— START OF Dataset entries —
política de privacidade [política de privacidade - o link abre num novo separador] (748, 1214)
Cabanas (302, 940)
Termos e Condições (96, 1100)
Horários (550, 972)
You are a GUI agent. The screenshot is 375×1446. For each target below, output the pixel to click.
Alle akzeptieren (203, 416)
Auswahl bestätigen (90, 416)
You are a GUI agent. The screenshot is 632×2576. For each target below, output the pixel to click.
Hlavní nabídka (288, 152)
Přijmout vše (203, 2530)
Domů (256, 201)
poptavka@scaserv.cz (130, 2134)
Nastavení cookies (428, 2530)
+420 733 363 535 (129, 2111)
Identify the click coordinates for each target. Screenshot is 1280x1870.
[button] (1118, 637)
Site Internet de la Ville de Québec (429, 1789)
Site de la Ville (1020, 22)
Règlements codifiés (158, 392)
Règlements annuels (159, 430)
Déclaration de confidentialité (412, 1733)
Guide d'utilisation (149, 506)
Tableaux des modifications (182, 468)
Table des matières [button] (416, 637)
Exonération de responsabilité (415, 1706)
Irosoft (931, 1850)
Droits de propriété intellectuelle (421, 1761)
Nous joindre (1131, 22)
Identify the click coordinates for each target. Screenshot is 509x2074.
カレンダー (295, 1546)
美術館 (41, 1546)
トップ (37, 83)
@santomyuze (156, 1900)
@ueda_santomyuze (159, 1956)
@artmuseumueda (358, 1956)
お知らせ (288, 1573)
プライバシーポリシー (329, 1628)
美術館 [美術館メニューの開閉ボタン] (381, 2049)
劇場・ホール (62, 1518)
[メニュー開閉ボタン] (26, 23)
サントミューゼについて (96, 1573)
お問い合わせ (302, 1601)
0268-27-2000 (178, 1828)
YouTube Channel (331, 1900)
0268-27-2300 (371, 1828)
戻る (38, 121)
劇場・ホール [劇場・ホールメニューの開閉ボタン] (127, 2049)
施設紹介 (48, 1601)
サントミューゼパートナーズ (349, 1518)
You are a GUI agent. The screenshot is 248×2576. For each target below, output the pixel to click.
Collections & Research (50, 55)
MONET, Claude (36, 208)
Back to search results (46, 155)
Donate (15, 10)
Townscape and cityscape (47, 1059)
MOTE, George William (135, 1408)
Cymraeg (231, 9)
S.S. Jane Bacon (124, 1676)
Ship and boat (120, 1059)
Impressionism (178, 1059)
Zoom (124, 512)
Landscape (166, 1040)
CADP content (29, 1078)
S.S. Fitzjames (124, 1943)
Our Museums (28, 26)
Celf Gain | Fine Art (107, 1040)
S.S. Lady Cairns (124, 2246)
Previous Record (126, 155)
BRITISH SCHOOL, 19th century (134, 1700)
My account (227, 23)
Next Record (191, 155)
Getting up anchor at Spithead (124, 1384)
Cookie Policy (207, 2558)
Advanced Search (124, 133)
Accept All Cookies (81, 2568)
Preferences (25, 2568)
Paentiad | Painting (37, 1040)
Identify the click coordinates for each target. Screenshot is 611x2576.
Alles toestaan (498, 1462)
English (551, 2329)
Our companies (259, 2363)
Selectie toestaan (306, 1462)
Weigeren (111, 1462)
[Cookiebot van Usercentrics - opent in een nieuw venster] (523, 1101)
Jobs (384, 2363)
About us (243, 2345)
— END OF Dataset entries —
Return every line of the data above unchanged, from the first line to the last.

política de privacidade [política de privacidade - o link abre num novo separador] (748, 1214)
Cabanas (302, 940)
Termos e Condições (96, 1100)
Horários (550, 972)
You are a GUI agent. The screenshot is 375×1446. For each target below, output the pixel to click.
Alle akzeptieren (203, 416)
Auswahl bestätigen (90, 416)
You are a GUI agent. The screenshot is 632×2576. For each target below, output the pixel to click.
Hlavní nabídka (288, 152)
Přijmout vše (203, 2530)
Domů (256, 201)
poptavka@scaserv.cz (130, 2134)
Nastavení cookies (428, 2530)
+420 733 363 535 (129, 2111)
Identify the click coordinates for each target. Screenshot is 1280x1870.
[button] (1118, 637)
Site Internet de la Ville de Québec (429, 1789)
Site de la Ville (1020, 22)
Règlements codifiés (158, 392)
Règlements annuels (159, 430)
Déclaration de confidentialité (412, 1733)
Guide d'utilisation (149, 506)
Tableaux des modifications (182, 468)
Table des matières [button] (416, 637)
Exonération de responsabilité (415, 1706)
Irosoft (931, 1850)
Droits de propriété intellectuelle (421, 1761)
Nous joindre (1131, 22)
Identify the click coordinates for each target. Screenshot is 509x2074.
カレンダー (295, 1546)
美術館 (41, 1546)
トップ (37, 83)
@santomyuze (156, 1900)
@ueda_santomyuze (159, 1956)
@artmuseumueda (358, 1956)
お知らせ (288, 1573)
プライバシーポリシー (329, 1628)
美術館 [美術館メニューの開閉ボタン] (381, 2049)
劇場・ホール (62, 1518)
[メニュー開閉ボタン] (26, 23)
サントミューゼについて (96, 1573)
お問い合わせ (302, 1601)
0268-27-2000 (178, 1828)
YouTube Channel (331, 1900)
0268-27-2300 (371, 1828)
戻る (38, 121)
劇場・ホール [劇場・ホールメニューの開閉ボタン] (127, 2049)
施設紹介 (48, 1601)
サントミューゼパートナーズ (349, 1518)
You are a GUI agent. The screenshot is 248×2576. For each target below, output the pixel to click.
Collections & Research (50, 55)
MONET, Claude (36, 208)
Back to search results (46, 155)
Donate (15, 10)
Townscape and cityscape (47, 1059)
MOTE, George William (135, 1408)
Cymraeg (231, 9)
S.S. Jane Bacon (124, 1676)
Ship and boat (120, 1059)
Impressionism (178, 1059)
Zoom (124, 512)
Landscape (166, 1040)
CADP content (29, 1078)
S.S. Fitzjames (124, 1943)
Our Museums (28, 26)
Celf Gain | Fine Art (107, 1040)
S.S. Lady Cairns (124, 2246)
Previous Record (126, 155)
BRITISH SCHOOL, 19th century (134, 1700)
My account (227, 23)
Next Record (191, 155)
Getting up anchor at Spithead (124, 1384)
Cookie Policy (207, 2558)
Advanced Search (124, 133)
Accept All Cookies (81, 2568)
Preferences (25, 2568)
Paentiad | Painting (37, 1040)
Identify the click coordinates for each target. Screenshot is 611x2576.
Alles toestaan (498, 1462)
English (551, 2329)
Our companies (259, 2363)
Selectie toestaan (306, 1462)
Weigeren (111, 1462)
[Cookiebot van Usercentrics - opent in een nieuw venster] (523, 1101)
Jobs (384, 2363)
About us (243, 2345)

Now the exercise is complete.